Required task> List each line of the rows below that contains the string "size", with matching case.

Entries supplied>
##########
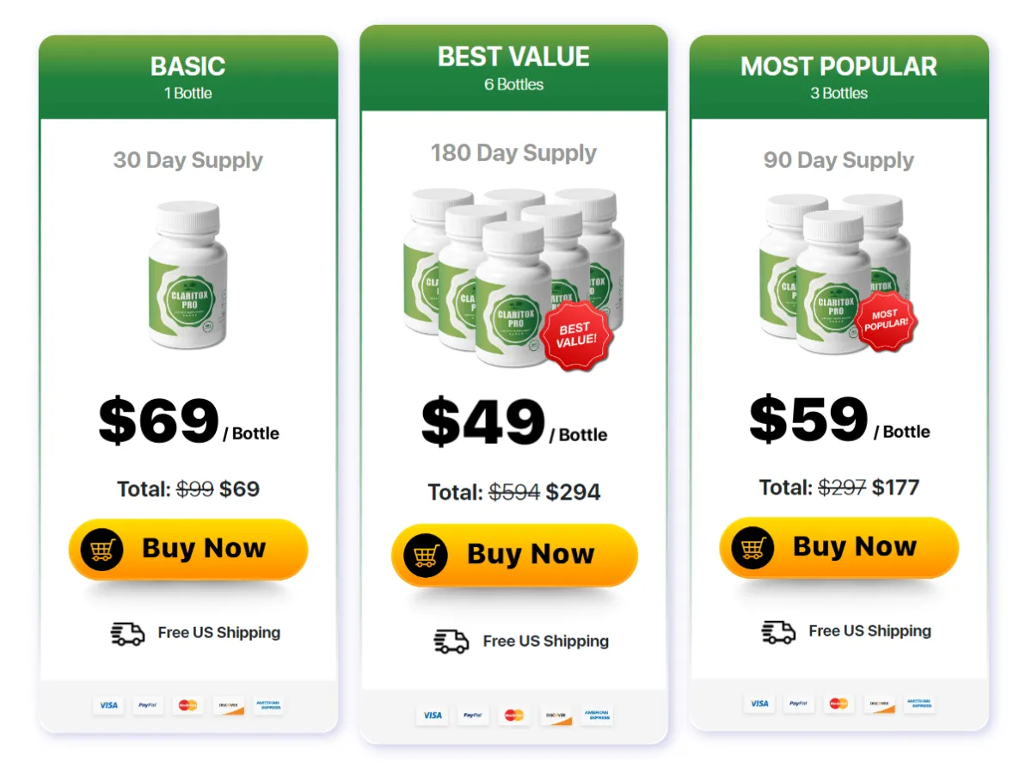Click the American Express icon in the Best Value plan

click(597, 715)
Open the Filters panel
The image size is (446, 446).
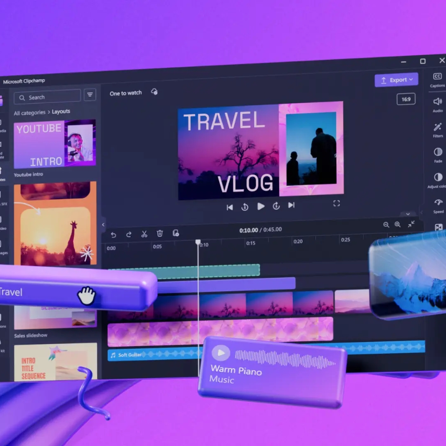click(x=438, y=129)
##########
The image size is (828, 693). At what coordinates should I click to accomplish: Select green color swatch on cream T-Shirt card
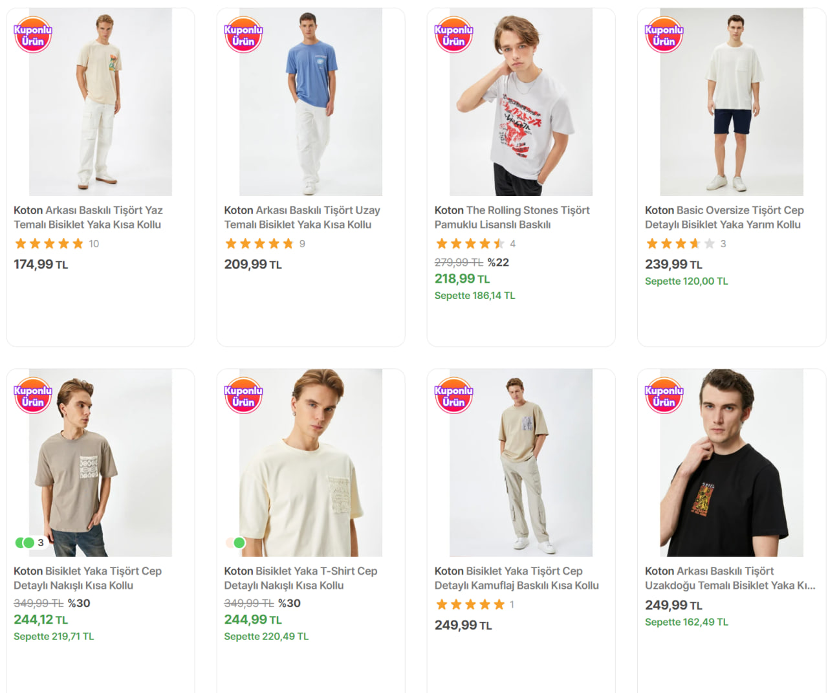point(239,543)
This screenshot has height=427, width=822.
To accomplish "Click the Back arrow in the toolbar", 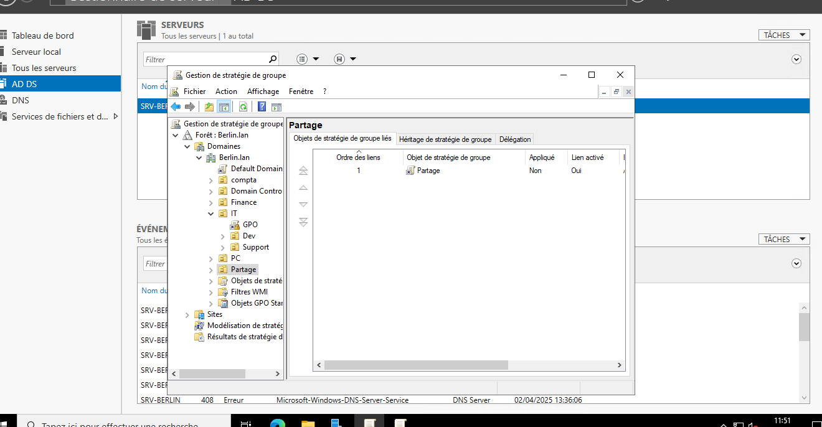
##########
Response>
The image size is (446, 446).
The image size is (828, 693). At what coordinates should I click to accomplish: Select green color swatch on cream T-Shirt card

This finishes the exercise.